Just to clarify a couple of things: It is a very large site in terms of page numbers (somewhere over 5000 pages--blog and news entries going back years, etc.--), somewhere over 5000 pages and the site gets a decent amount of traffic, say 5000-10,000 pageviews a day.

It's cached and optimized to the hilt using Drupal's built-in caching, the Boost module (caches everything in static files for anonymous users), and Cloudflare, which is the only way you can carry that amount of traffic on a shared hosting type environment. Despite all the caching, it probably catches only 2 of 3 page loads or so--the rest are things that can't be cached like form submissions, or files that aren't in the cache yet or that have expired.

Also, the Drupal site is backed up by CiviCRM.

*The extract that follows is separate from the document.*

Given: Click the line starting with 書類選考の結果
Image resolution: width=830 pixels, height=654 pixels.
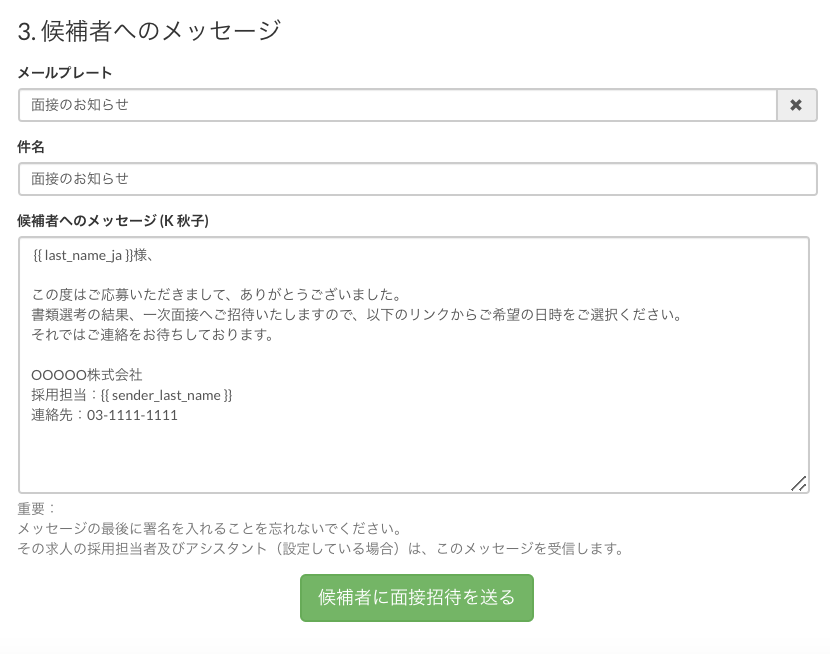Looking at the screenshot, I should pyautogui.click(x=355, y=315).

So our current setup and current traffic level puts the CPU & SQL load at just under our account limits for most days. This is on a hosting account that is shared but is also setup/marketed specifically for folks running drupal/civicrm sites.

So I'm guessing that if we suddenly quadruple that traffic (say 10,000 signers/day, each petition signing would load two static pages and one dynamic pages, so that is similar to our existing traffic but 3X as much) we'll be w-a-y over our account limits for a couple of days.

I'm also guessing that if we handle the the petition signing by way of a simple static HTML page that submits the form to a simple PHP page that does one simple SQL write to record the data and spit out a message that says "Thanks for signing!", that we'd be able to handle that amount of traffic with ease.
posted by flug at 11:34 AM on August 3, 2014


Response by poster: Also, if we were going to be able to use this size list regularly for membership/donor development, believe me we'd be up for the $300/month big metal server & software, but a good 95% of the signers will be outside the geographic area of our group.

It will be very helpful to have those folks on board this particular petition, but I doubt the conversion rate for these folks who are outside our geographical area would be high at all. So once this one-time thing is finished, we're likely to be back to our normal situation, which annoyingly is just at the limit of what the shared hosting type service can handle but just below the point where it really makes financial sense to take the dive for the $multi-thousand/year hosting & CRM plus a $many-thousand conversion over to the new CRM & system.
posted by flug at 11:36 AM on August 3, 2014


which is the only way you can carry that amount of traffic on a shared hosting type environment.

This is an assumption you probably need to re-evaluate. You're talking about, on average, a hit every 10 seconds. That's well within the capabilities of a shared hosting setup unless a) it's very, very bad or b) someone has done something very, very stupid with Drupal.

If you're sure (b) isn't the problem, I'd look into a new host.